● Problem description
For this exercise, output every line of the data as it stands.

[Opening Records to use section]

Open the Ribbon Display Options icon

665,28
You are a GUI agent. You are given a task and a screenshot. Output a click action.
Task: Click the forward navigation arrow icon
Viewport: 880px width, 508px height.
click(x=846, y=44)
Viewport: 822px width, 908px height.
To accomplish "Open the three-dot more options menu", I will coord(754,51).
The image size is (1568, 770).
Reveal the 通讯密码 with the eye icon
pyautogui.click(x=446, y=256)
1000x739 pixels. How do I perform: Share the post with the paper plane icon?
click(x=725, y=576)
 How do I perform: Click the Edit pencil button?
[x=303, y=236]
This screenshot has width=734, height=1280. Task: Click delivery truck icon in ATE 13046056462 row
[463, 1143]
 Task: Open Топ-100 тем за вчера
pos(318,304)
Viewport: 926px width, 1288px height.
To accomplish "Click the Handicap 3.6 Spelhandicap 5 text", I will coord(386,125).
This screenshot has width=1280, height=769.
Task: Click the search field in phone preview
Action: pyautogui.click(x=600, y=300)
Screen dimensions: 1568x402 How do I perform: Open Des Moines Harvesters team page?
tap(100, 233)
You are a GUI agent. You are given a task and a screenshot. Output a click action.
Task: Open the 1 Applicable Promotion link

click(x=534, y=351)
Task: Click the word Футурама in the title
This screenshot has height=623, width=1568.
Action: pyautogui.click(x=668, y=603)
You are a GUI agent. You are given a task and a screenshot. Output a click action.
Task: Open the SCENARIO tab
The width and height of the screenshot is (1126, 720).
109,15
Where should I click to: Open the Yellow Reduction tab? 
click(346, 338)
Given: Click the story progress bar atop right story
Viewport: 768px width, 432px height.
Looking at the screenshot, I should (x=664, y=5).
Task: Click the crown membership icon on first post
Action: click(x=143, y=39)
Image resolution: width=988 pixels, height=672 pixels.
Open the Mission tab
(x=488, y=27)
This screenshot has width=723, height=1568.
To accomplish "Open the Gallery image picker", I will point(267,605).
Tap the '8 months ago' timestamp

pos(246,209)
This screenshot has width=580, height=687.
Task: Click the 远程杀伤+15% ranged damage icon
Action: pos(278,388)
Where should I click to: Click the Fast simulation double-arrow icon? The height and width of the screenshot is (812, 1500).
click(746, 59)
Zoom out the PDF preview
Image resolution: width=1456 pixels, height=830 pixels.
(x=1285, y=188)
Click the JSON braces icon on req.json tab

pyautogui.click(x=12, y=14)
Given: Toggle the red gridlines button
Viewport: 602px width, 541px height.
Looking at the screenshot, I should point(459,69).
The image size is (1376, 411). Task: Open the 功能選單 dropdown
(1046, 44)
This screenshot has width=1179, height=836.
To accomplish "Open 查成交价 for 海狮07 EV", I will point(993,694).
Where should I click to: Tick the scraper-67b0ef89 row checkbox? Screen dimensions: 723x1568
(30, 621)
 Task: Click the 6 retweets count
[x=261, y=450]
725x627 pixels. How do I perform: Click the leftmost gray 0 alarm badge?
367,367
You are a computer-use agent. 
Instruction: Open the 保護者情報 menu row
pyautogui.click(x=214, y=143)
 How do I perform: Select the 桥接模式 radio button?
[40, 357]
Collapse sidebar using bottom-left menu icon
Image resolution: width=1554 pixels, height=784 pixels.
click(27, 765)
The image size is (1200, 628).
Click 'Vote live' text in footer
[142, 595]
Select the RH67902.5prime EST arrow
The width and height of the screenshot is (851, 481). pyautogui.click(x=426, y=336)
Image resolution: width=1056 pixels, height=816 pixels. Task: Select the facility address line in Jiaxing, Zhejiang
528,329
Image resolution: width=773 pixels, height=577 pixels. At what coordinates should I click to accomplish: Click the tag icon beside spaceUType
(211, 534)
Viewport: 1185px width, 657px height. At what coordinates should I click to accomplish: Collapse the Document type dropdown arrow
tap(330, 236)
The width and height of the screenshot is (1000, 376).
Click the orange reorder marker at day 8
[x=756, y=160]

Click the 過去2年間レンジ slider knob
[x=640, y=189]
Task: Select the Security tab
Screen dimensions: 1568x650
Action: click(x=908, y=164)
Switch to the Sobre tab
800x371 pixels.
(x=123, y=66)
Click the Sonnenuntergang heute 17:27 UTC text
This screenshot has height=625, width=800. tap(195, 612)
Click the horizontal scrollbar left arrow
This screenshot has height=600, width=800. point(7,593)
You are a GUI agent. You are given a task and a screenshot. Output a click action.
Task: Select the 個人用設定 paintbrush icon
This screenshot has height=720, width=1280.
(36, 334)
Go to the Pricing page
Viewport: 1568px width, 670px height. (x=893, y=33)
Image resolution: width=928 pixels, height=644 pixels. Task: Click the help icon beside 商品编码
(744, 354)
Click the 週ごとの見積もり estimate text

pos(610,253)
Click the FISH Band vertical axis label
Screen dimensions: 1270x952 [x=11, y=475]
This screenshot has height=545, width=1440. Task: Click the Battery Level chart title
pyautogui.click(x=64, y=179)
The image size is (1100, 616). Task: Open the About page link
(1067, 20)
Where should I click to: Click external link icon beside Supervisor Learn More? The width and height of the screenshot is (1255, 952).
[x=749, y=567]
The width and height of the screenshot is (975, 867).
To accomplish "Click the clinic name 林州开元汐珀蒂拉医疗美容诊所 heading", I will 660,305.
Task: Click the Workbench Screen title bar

[Closing Records to use section]

● Output of the exercise
Open the Ribbon Display Options icon

665,28
You are a GUI agent. You are given a task and a screenshot. Output a click action.
Task: Click the forward navigation arrow icon
Viewport: 880px width, 508px height.
click(x=846, y=44)
Viewport: 822px width, 908px height.
To accomplish "Open the three-dot more options menu", I will coord(754,51).
The image size is (1568, 770).
Reveal the 通讯密码 with the eye icon
pyautogui.click(x=446, y=256)
1000x739 pixels. How do I perform: Share the post with the paper plane icon?
click(x=725, y=576)
 How do I perform: Click the Edit pencil button?
[x=303, y=236]
This screenshot has width=734, height=1280. Task: Click delivery truck icon in ATE 13046056462 row
[463, 1143]
 Task: Open Топ-100 тем за вчера
pos(318,304)
Viewport: 926px width, 1288px height.
To accomplish "Click the Handicap 3.6 Spelhandicap 5 text", I will coord(386,125).
This screenshot has width=1280, height=769.
Task: Click the search field in phone preview
Action: pyautogui.click(x=600, y=300)
Screen dimensions: 1568x402 How do I perform: Open Des Moines Harvesters team page?
tap(100, 233)
You are a GUI agent. You are given a task and a screenshot. Output a click action.
Task: Open the 1 Applicable Promotion link

click(x=534, y=351)
Task: Click the word Футурама in the title
This screenshot has height=623, width=1568.
Action: pyautogui.click(x=668, y=603)
You are a GUI agent. You are given a task and a screenshot. Output a click action.
Task: Open the SCENARIO tab
The width and height of the screenshot is (1126, 720).
109,15
Where should I click to: Open the Yellow Reduction tab? 
click(346, 338)
Given: Click the story progress bar atop right story
Viewport: 768px width, 432px height.
Looking at the screenshot, I should (x=664, y=5).
Task: Click the crown membership icon on first post
Action: click(x=143, y=39)
Image resolution: width=988 pixels, height=672 pixels.
Open the Mission tab
(x=488, y=27)
This screenshot has width=723, height=1568.
To accomplish "Open the Gallery image picker", I will point(267,605).
Tap the '8 months ago' timestamp

pos(246,209)
This screenshot has width=580, height=687.
Task: Click the 远程杀伤+15% ranged damage icon
Action: pos(278,388)
Where should I click to: Click the Fast simulation double-arrow icon? The height and width of the screenshot is (812, 1500).
click(746, 59)
Zoom out the PDF preview
Image resolution: width=1456 pixels, height=830 pixels.
(x=1285, y=188)
Click the JSON braces icon on req.json tab

pyautogui.click(x=12, y=14)
Given: Toggle the red gridlines button
Viewport: 602px width, 541px height.
Looking at the screenshot, I should point(459,69).
The image size is (1376, 411). Task: Open the 功能選單 dropdown
(1046, 44)
This screenshot has width=1179, height=836.
To accomplish "Open 查成交价 for 海狮07 EV", I will point(993,694).
Where should I click to: Tick the scraper-67b0ef89 row checkbox? Screen dimensions: 723x1568
(30, 621)
 Task: Click the 6 retweets count
[x=261, y=450]
725x627 pixels. How do I perform: Click the leftmost gray 0 alarm badge?
367,367
You are a computer-use agent. 
Instruction: Open the 保護者情報 menu row
pyautogui.click(x=214, y=143)
 How do I perform: Select the 桥接模式 radio button?
[40, 357]
Collapse sidebar using bottom-left menu icon
Image resolution: width=1554 pixels, height=784 pixels.
click(27, 765)
The image size is (1200, 628).
Click 'Vote live' text in footer
[142, 595]
Select the RH67902.5prime EST arrow
The width and height of the screenshot is (851, 481). pyautogui.click(x=426, y=336)
Image resolution: width=1056 pixels, height=816 pixels. Task: Select the facility address line in Jiaxing, Zhejiang
528,329
Image resolution: width=773 pixels, height=577 pixels. At what coordinates should I click to accomplish: Click the tag icon beside spaceUType
(211, 534)
Viewport: 1185px width, 657px height. At what coordinates should I click to accomplish: Collapse the Document type dropdown arrow
tap(330, 236)
The width and height of the screenshot is (1000, 376).
Click the orange reorder marker at day 8
[x=756, y=160]

Click the 過去2年間レンジ slider knob
[x=640, y=189]
Task: Select the Security tab
Screen dimensions: 1568x650
Action: click(x=908, y=164)
Switch to the Sobre tab
800x371 pixels.
(x=123, y=66)
Click the Sonnenuntergang heute 17:27 UTC text
This screenshot has height=625, width=800. tap(195, 612)
Click the horizontal scrollbar left arrow
This screenshot has height=600, width=800. point(7,593)
You are a GUI agent. You are given a task and a screenshot. Output a click action.
Task: Select the 個人用設定 paintbrush icon
This screenshot has height=720, width=1280.
(36, 334)
Go to the Pricing page
Viewport: 1568px width, 670px height. (x=893, y=33)
Image resolution: width=928 pixels, height=644 pixels. Task: Click the help icon beside 商品编码
(744, 354)
Click the 週ごとの見積もり estimate text

pos(610,253)
Click the FISH Band vertical axis label
Screen dimensions: 1270x952 [x=11, y=475]
This screenshot has height=545, width=1440. Task: Click the Battery Level chart title
pyautogui.click(x=64, y=179)
The image size is (1100, 616). Task: Open the About page link
(1067, 20)
Where should I click to: Click external link icon beside Supervisor Learn More? The width and height of the screenshot is (1255, 952).
[x=749, y=567]
The width and height of the screenshot is (975, 867).
To accomplish "Click the clinic name 林州开元汐珀蒂拉医疗美容诊所 heading", I will 660,305.
Task: Click the Workbench Screen title bar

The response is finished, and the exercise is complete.